ACTIVITY
Please set down only the lines below starting with the line with "You are a computer-use" and going on through the line with "This screenshot has width=1121, height=575.", verbatim and without pictures.

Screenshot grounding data
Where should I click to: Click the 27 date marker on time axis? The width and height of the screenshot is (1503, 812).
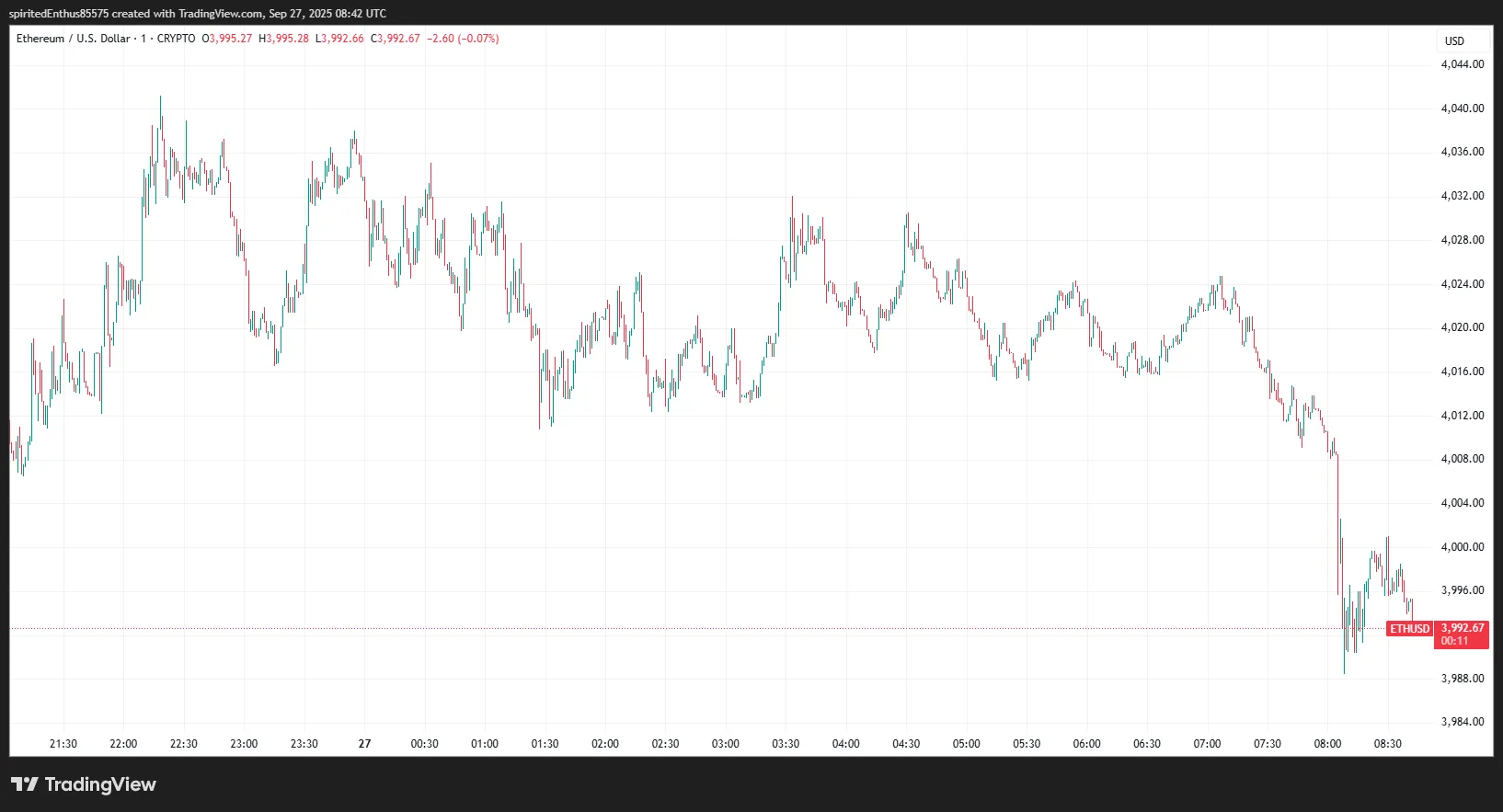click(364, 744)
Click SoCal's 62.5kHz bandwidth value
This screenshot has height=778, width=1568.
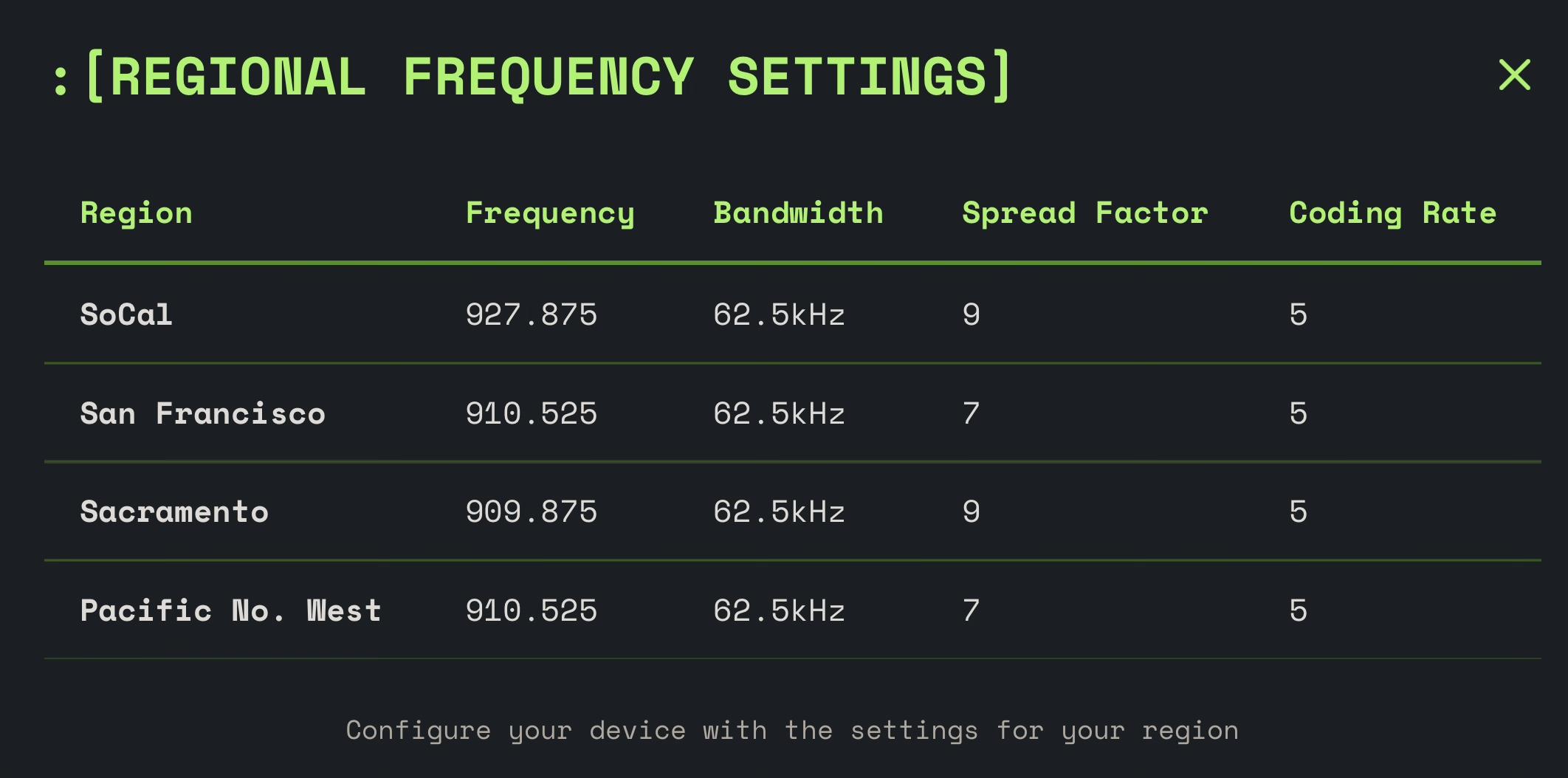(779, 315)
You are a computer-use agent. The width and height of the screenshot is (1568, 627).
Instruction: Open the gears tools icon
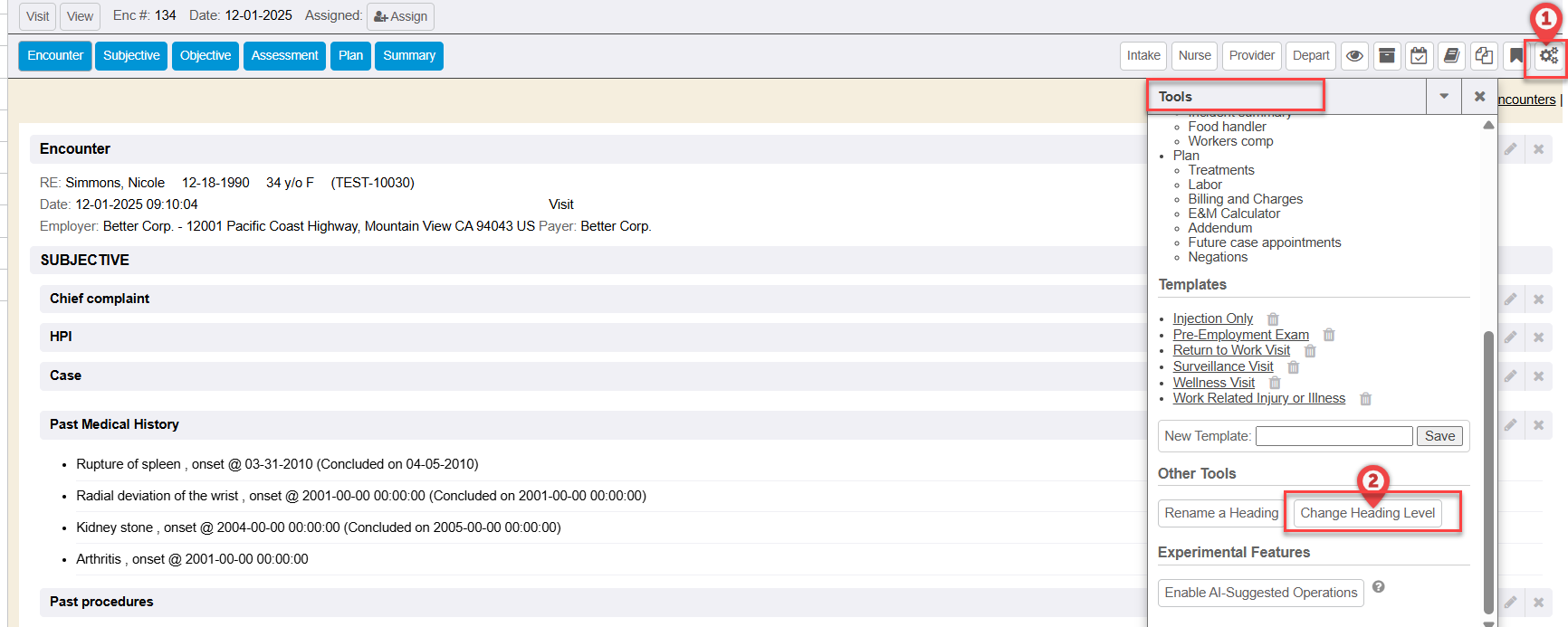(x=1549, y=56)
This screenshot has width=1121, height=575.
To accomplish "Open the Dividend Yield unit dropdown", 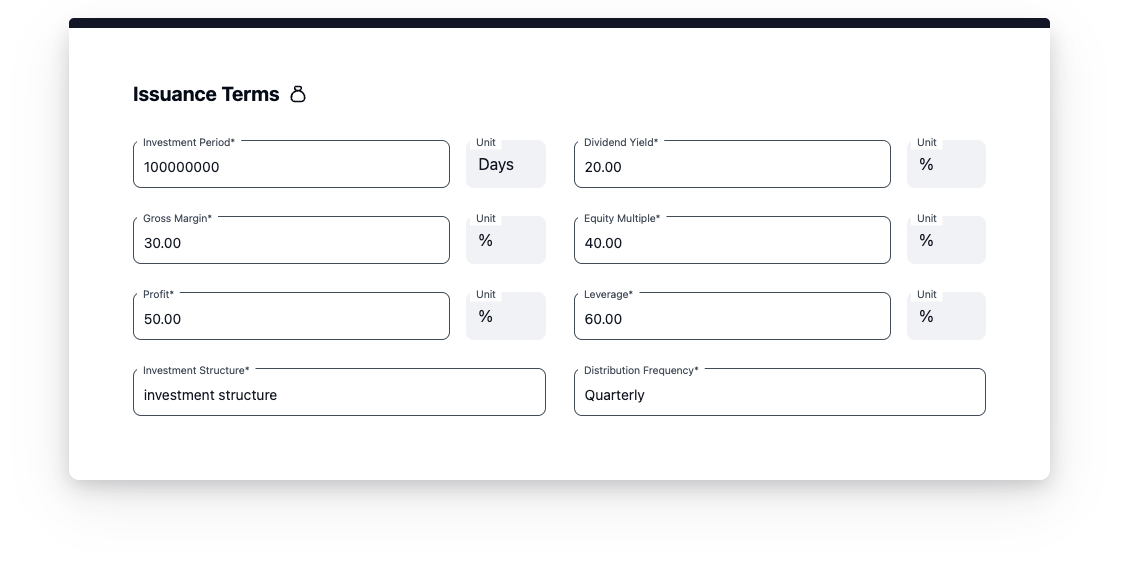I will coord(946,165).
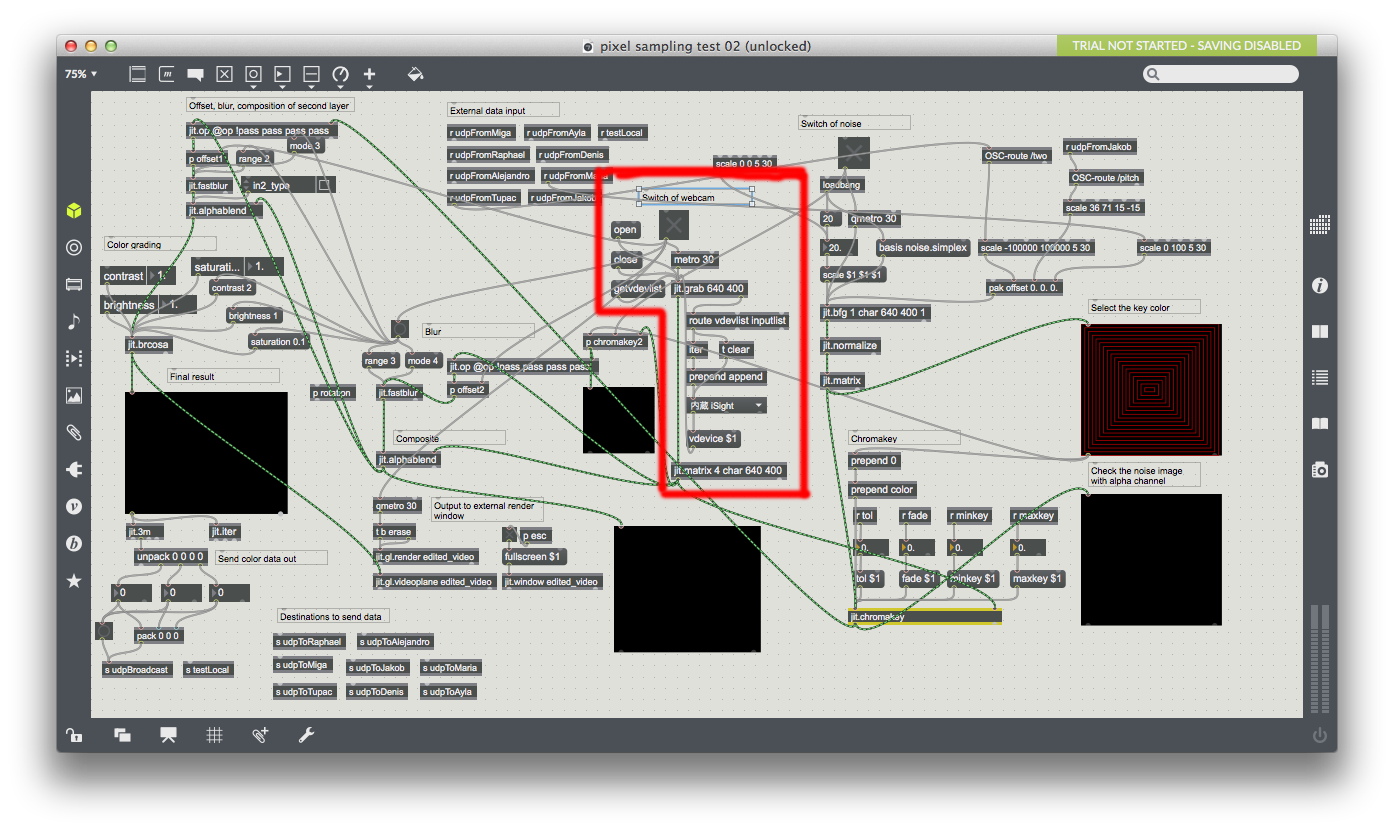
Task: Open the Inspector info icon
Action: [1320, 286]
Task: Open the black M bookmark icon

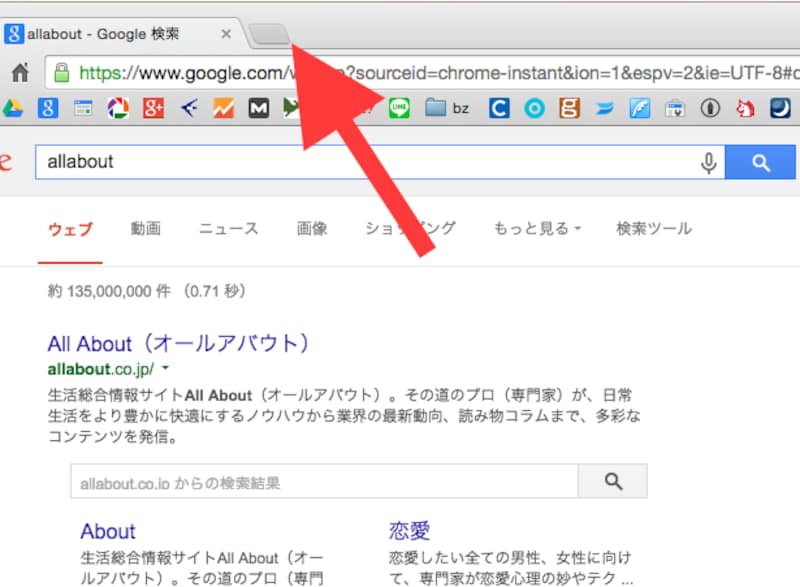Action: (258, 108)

ANSWER TO THIS TASK
You are a computer-use agent. The width and height of the screenshot is (1568, 627).
Instruction: Open the gears tools icon
(x=1549, y=56)
This screenshot has width=1121, height=575.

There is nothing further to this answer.